## [WHAT YOU SHOULD DO]
Which lines of the material below contain the string "Image"? Return each of them, and treat uppercase and lowercase as different.

(Pointing material for text and elements)
>>

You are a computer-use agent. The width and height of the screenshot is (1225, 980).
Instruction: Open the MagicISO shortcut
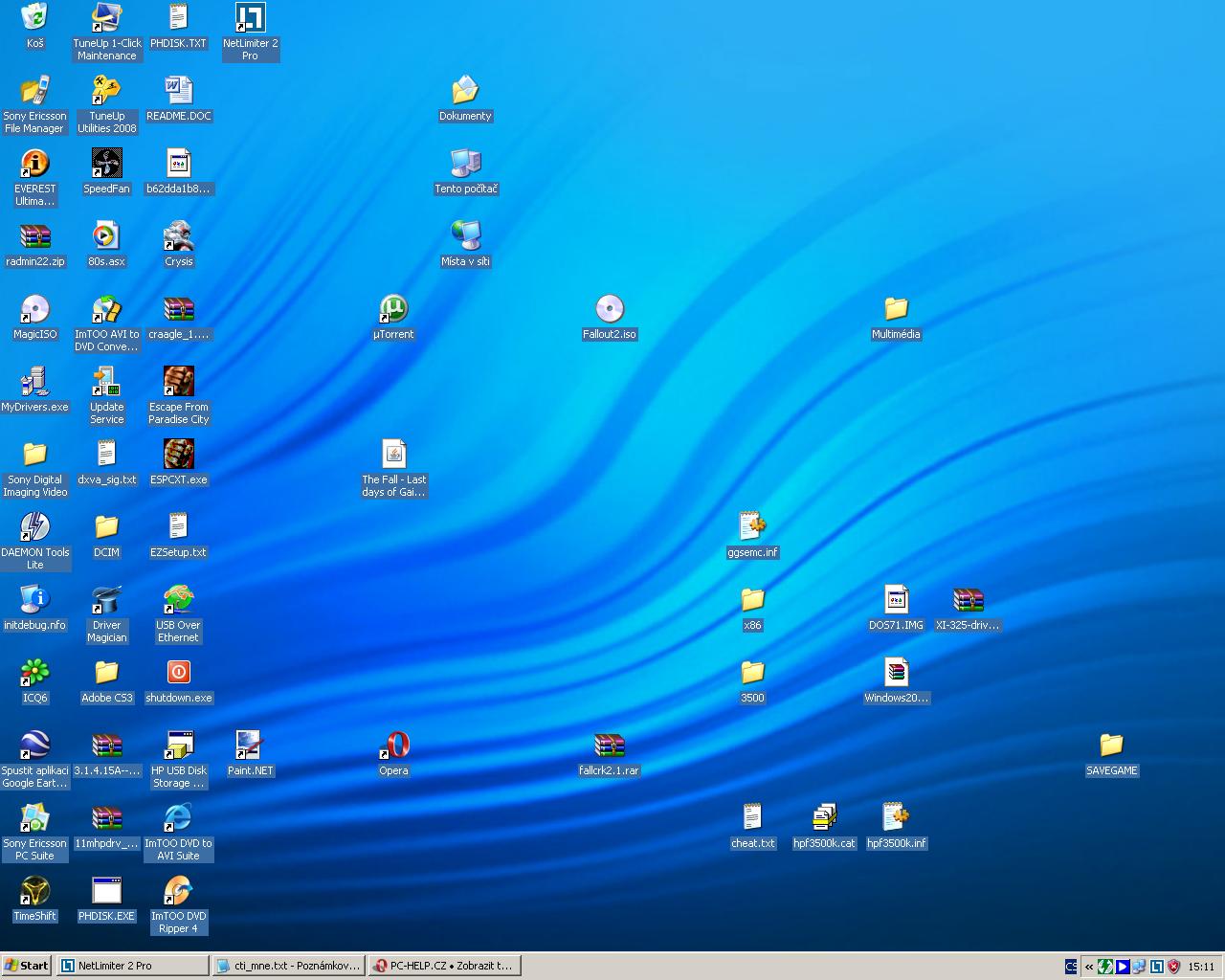(34, 309)
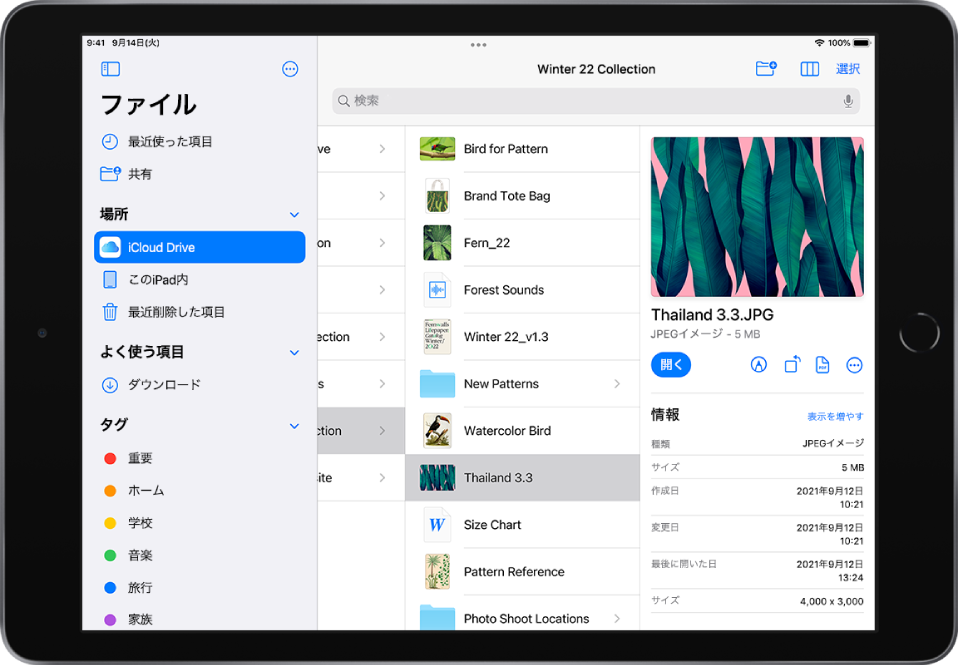Tap the rotate icon in preview pane
Image resolution: width=958 pixels, height=665 pixels.
[790, 365]
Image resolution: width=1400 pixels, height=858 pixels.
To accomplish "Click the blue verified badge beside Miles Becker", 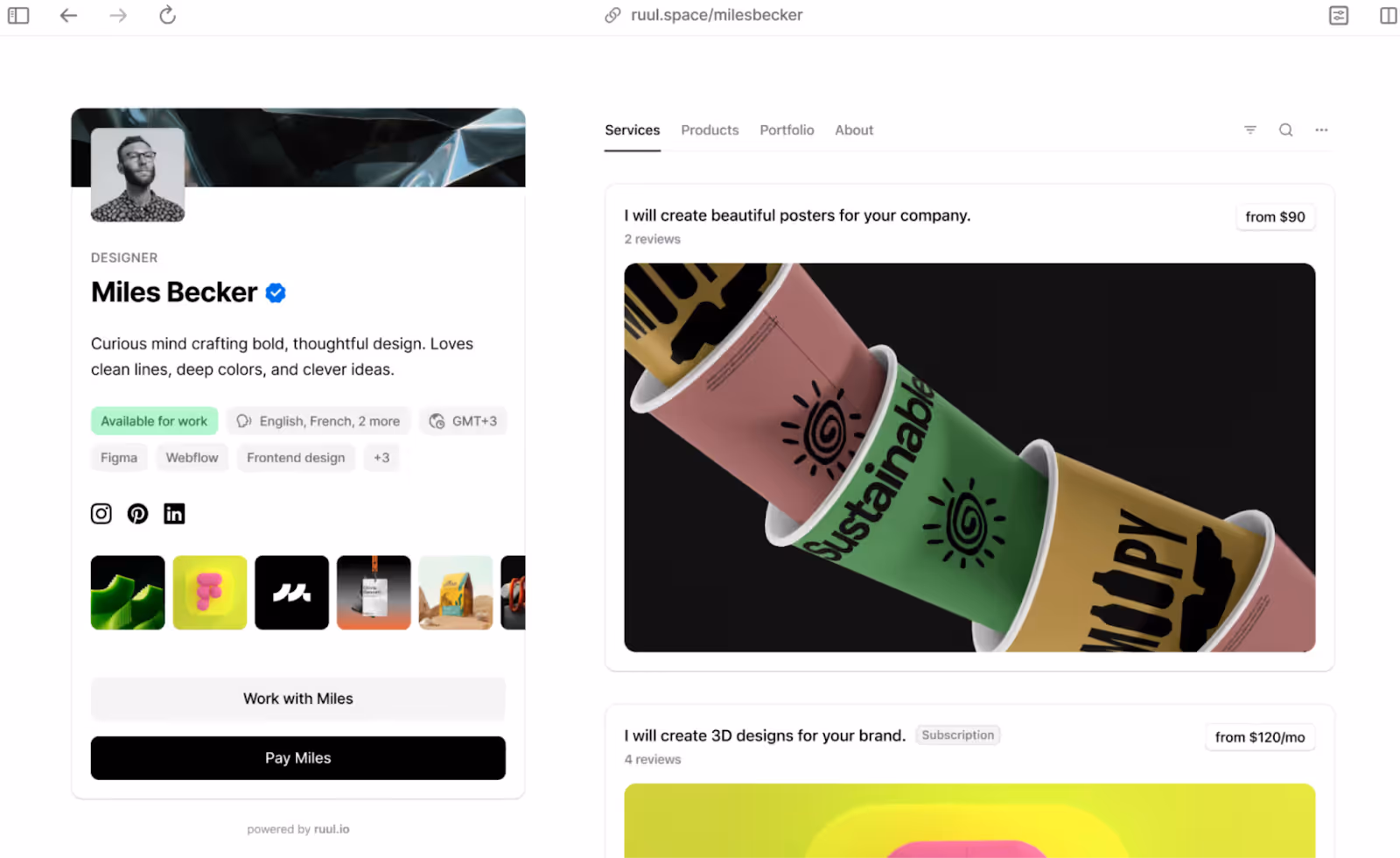I will pyautogui.click(x=276, y=293).
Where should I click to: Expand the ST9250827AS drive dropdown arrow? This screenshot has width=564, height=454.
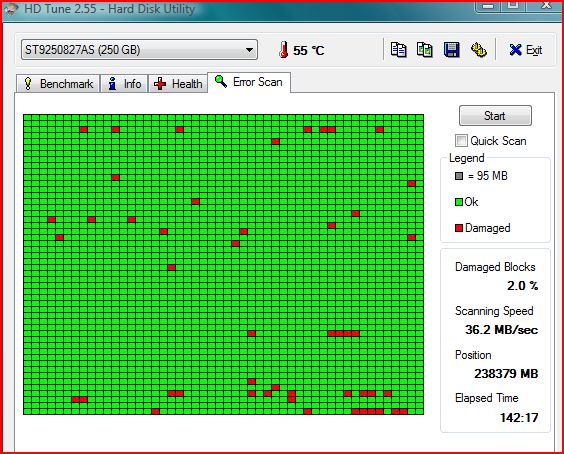249,50
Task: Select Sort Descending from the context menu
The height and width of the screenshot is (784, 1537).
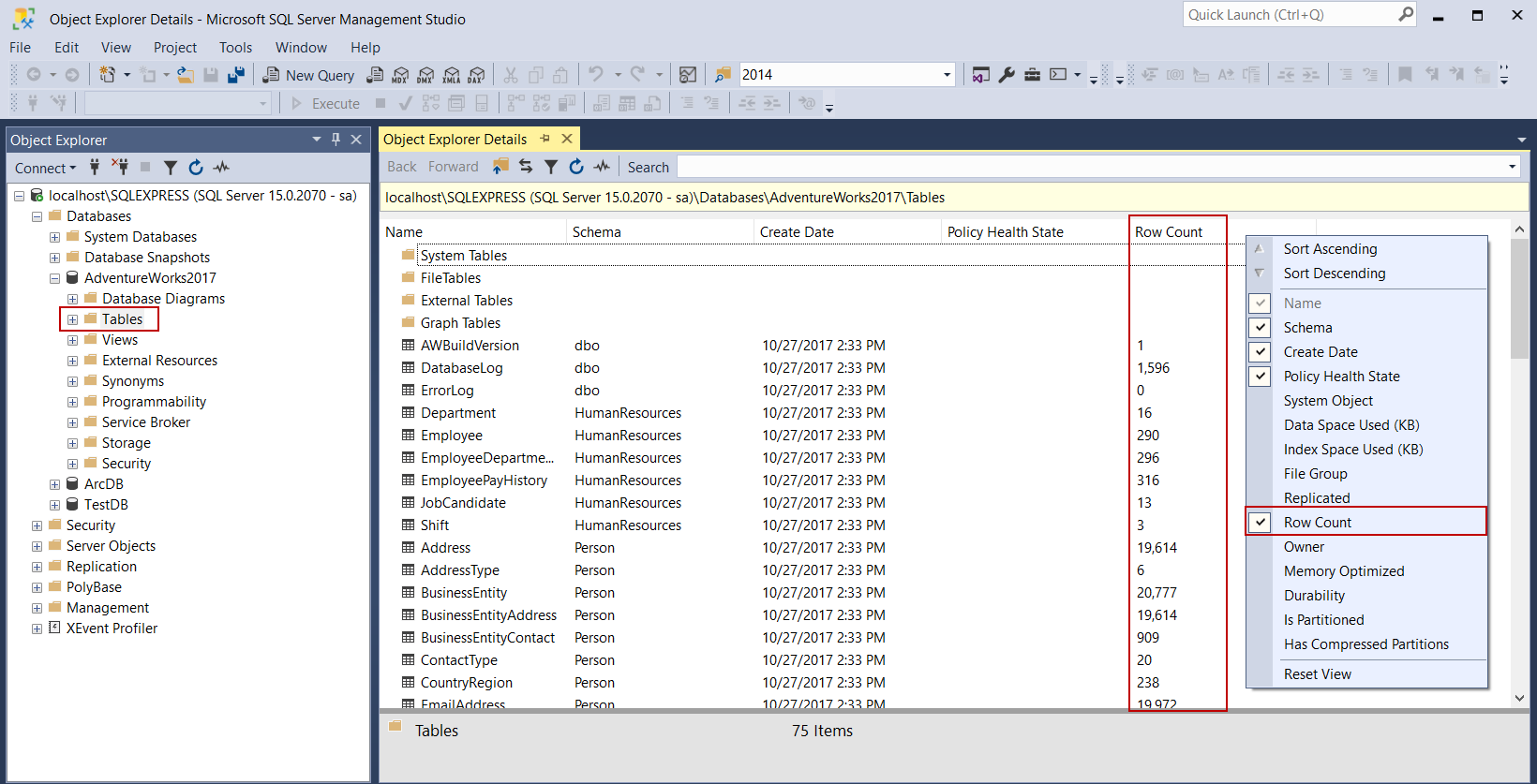Action: (x=1334, y=274)
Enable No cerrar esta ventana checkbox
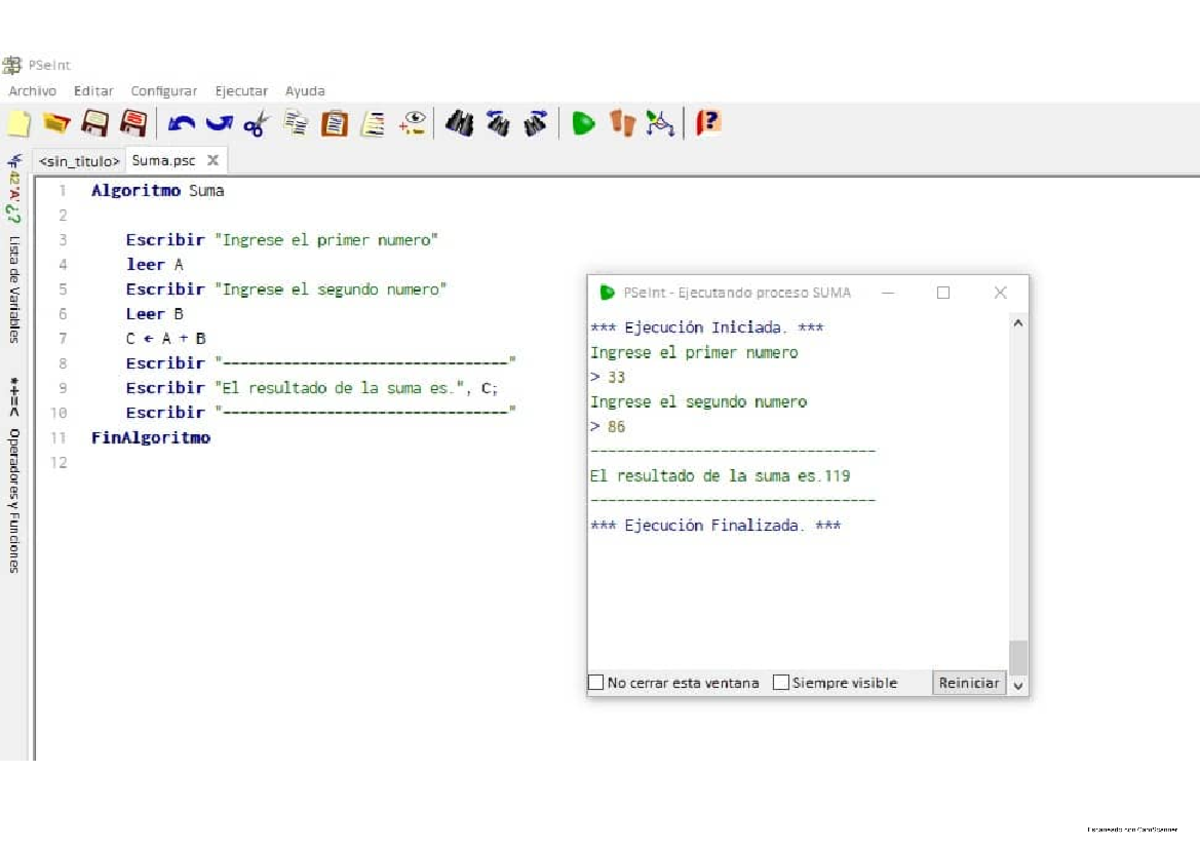The height and width of the screenshot is (848, 1200). point(596,683)
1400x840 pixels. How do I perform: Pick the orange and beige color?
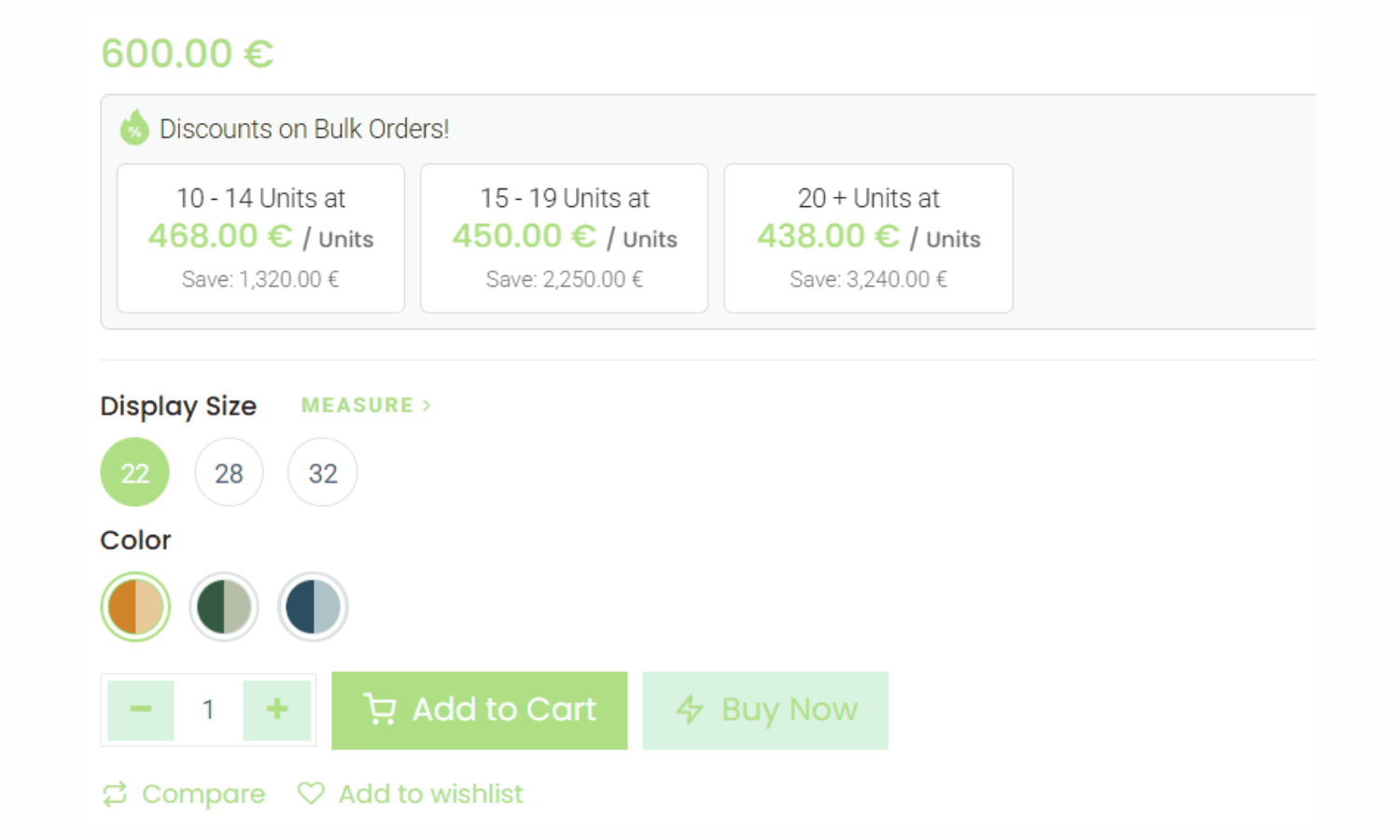coord(135,607)
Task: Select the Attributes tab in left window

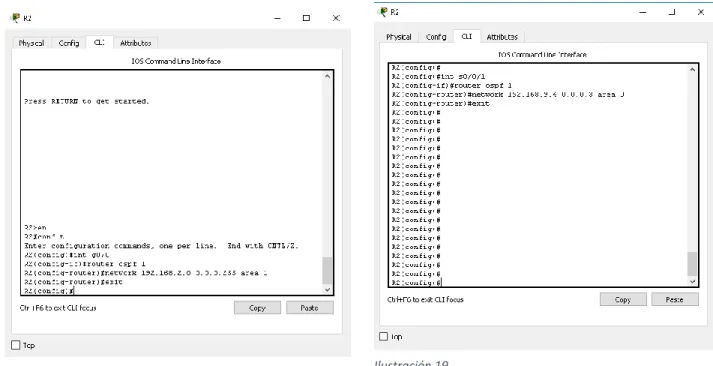Action: pos(136,43)
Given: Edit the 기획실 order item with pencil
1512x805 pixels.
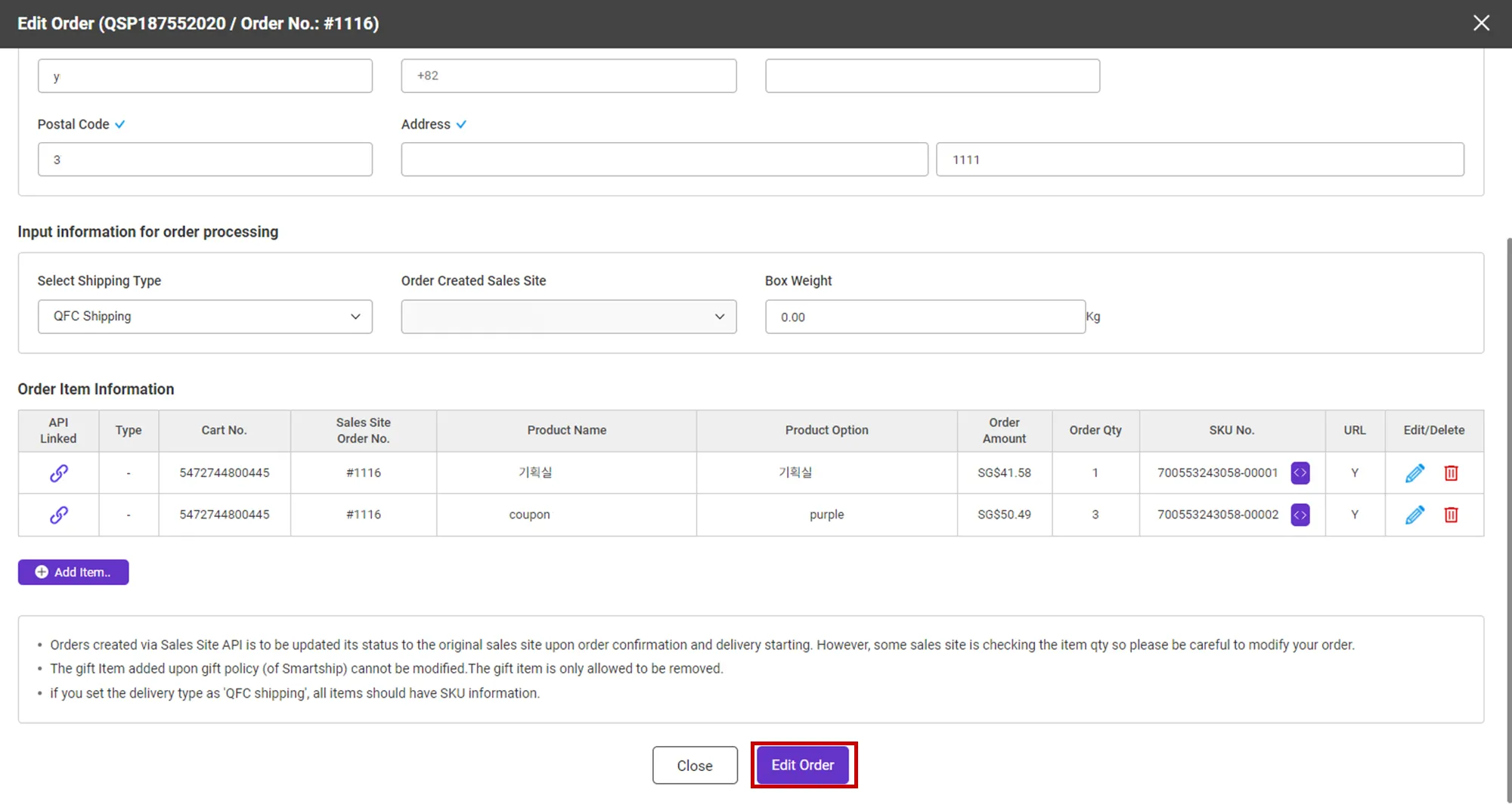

<<

## [OUTPUT FOR THIS TASK]
Image resolution: width=958 pixels, height=665 pixels.
Image resolution: width=1400 pixels, height=858 pixels.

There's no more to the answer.